● What is needed
Copy out all lines of the material below in which "size" occurs.

╭──

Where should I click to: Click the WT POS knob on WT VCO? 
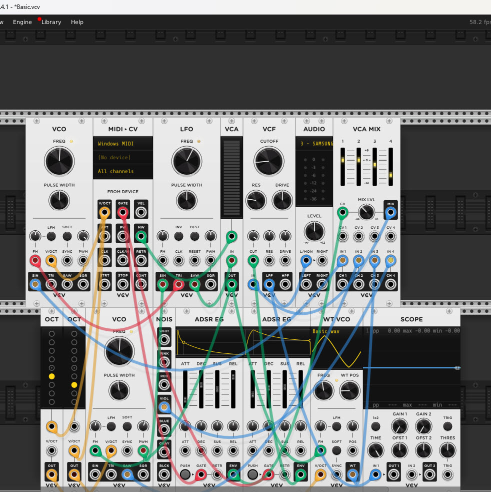[349, 390]
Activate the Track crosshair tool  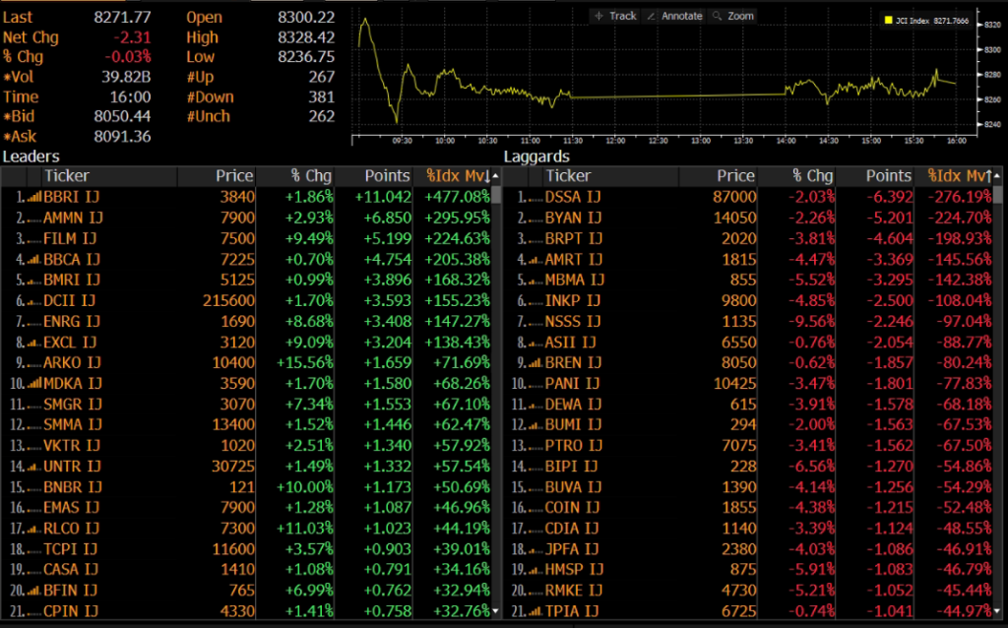pyautogui.click(x=615, y=16)
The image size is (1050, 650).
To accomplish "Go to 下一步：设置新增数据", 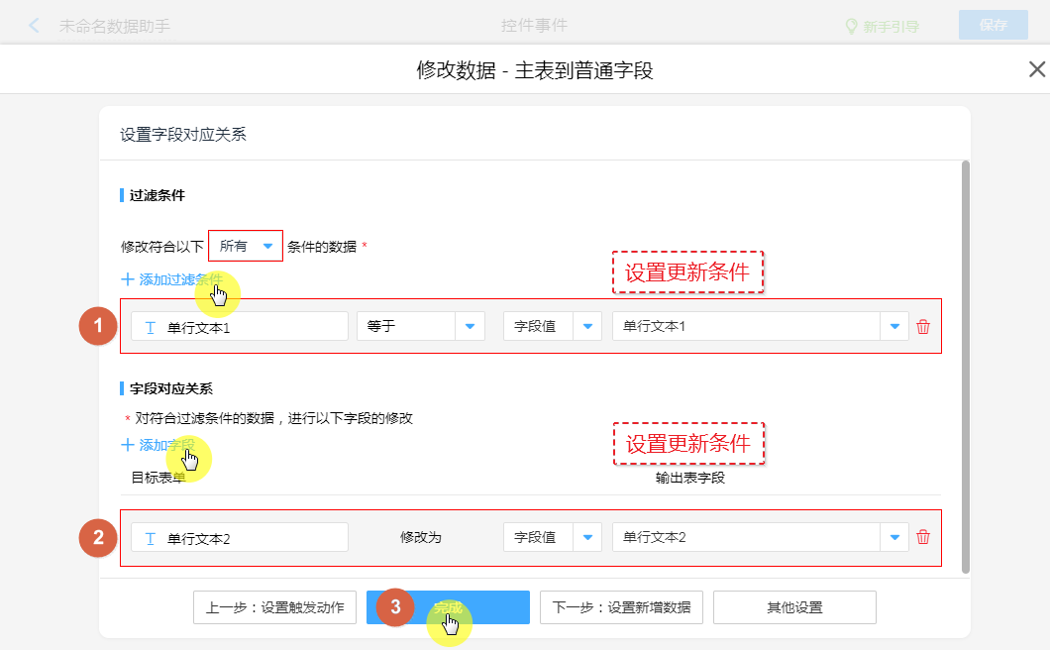I will click(x=621, y=607).
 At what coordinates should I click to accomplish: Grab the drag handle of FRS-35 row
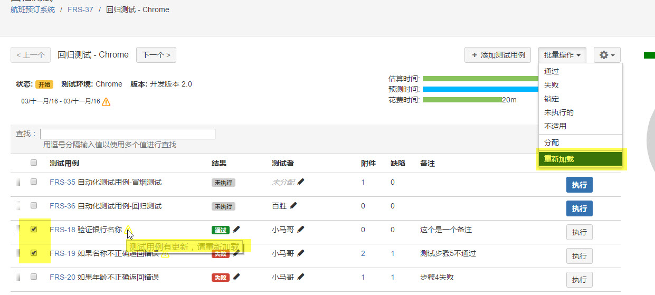[x=17, y=182]
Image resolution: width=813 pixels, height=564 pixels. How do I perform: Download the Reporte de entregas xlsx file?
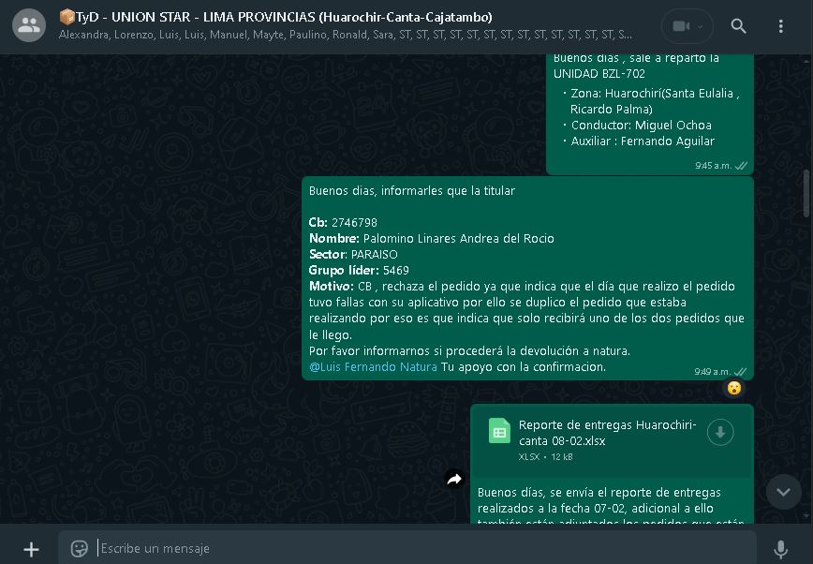[719, 432]
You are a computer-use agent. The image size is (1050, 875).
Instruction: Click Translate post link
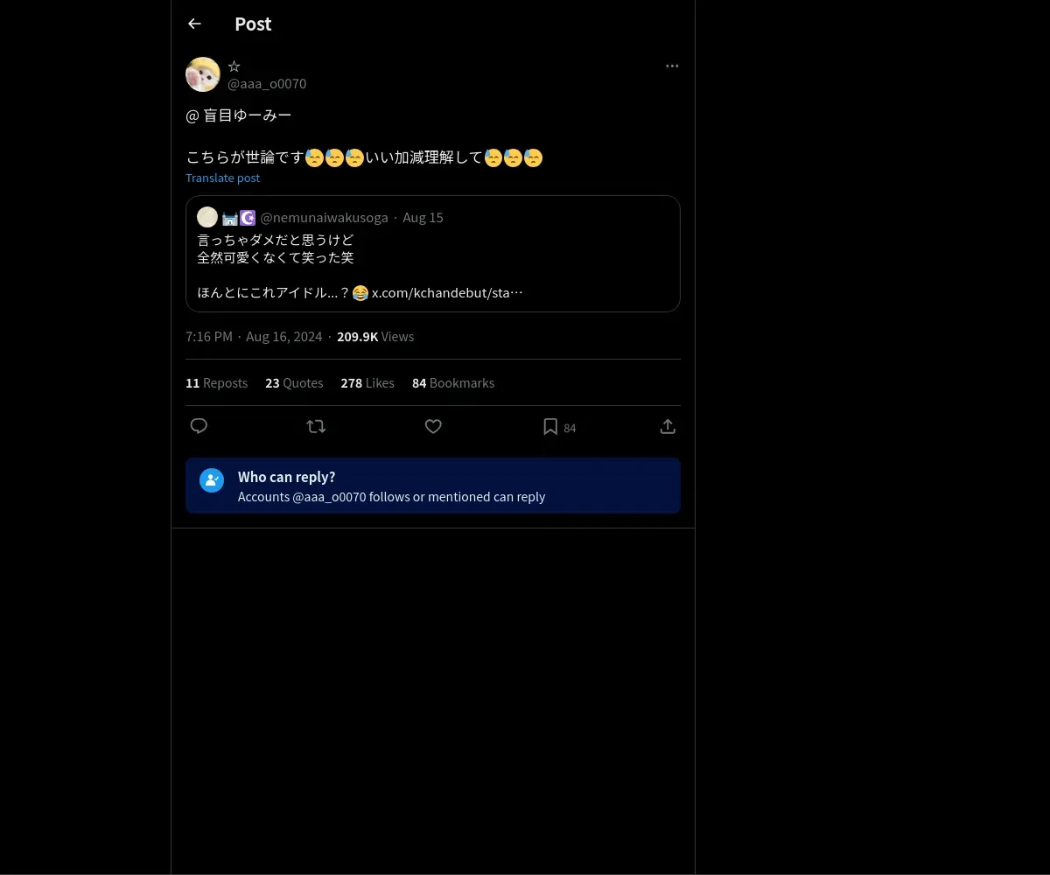click(222, 178)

╰──

● Answer below
The image size is (1050, 650).
You are a computer-use agent. The image size is (1050, 875).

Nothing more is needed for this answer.